Nomad clients support reserving resources on the node that should not be used by Nomad. This should be used to target a specific resource utilization per node and to reserve resources for applications running outside of Nomad's supervision such as Consul and the operating system itself.
Please see the reservation configuration for more detail.
Network Topology
Nomad servers are expected to have sub 10 millisecond network latencies between each other to ensure liveness and high throughput scheduling. Nomad servers can be spread across multiple datacenters if they have low latency connections between them to achieve high availability.
For example, on AWS every region comprises of multiple zones which have very low latency links between them, so every zone can be modeled as a Nomad datacenter and every Zone can have a single Nomad server which could be connected to form a quorum and a region.
Nomad servers uses Raft for state replication and Raft being highly consistent needs a quorum of servers to function, therefore we recommend running an odd number of Nomad servers in a region.
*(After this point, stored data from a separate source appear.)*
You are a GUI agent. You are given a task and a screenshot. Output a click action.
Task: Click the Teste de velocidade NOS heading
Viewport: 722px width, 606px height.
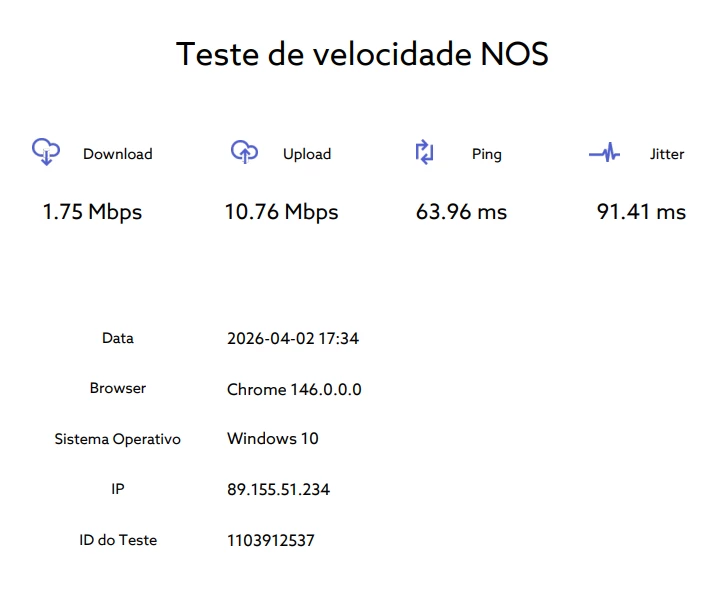(x=362, y=54)
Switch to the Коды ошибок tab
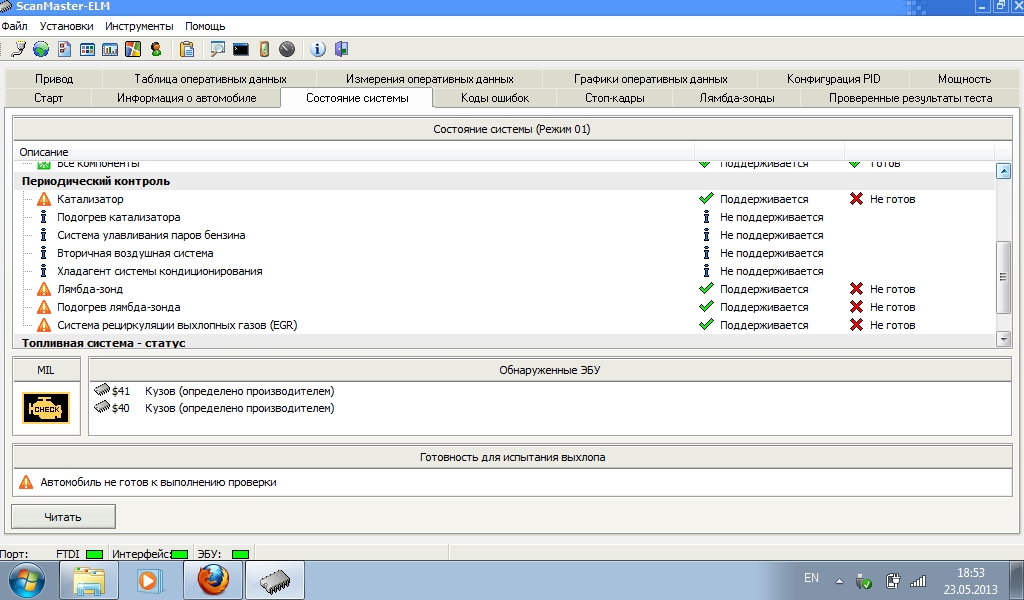This screenshot has height=600, width=1024. [x=494, y=98]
Usually running 3-5 servers in a region is recommended. The cluster can withstand a failure of one server in a cluster of three servers and two failures in a cluster of five servers. Adding more servers to the quorum adds more time to replicate state and hence throughput decreases so we don't recommend having more than seven servers in a region.
Nomad clients do not have the same latency requirements as servers since they are not participating in Raft. Thus clients can have 100+ millisecond latency to their servers. This allows having a set of Nomad servers that service clients that can be spread geographically over a continent or even the world in the case of having a single "global" region and many datacenter.
Nomad clients make connections to servers on the RPC port and then maintain a persistent TCP connection. The server and client use this TCP connection for two-way communication. As a result, clients that are geographically distributed from the servers do not need to have publically routable IP addresses in order to communicate with the servers (although the workloads running on the clients may need public IPs). All connections between Nomad servers and between clients and servers must be secured with mTLS.
Nomad clients are typically not required to be reachable from each other unless your workloads need to communicate with each other. The optional ephemeral disk migration field is one exception, and requires that clients can reach each other on their HTTP ports.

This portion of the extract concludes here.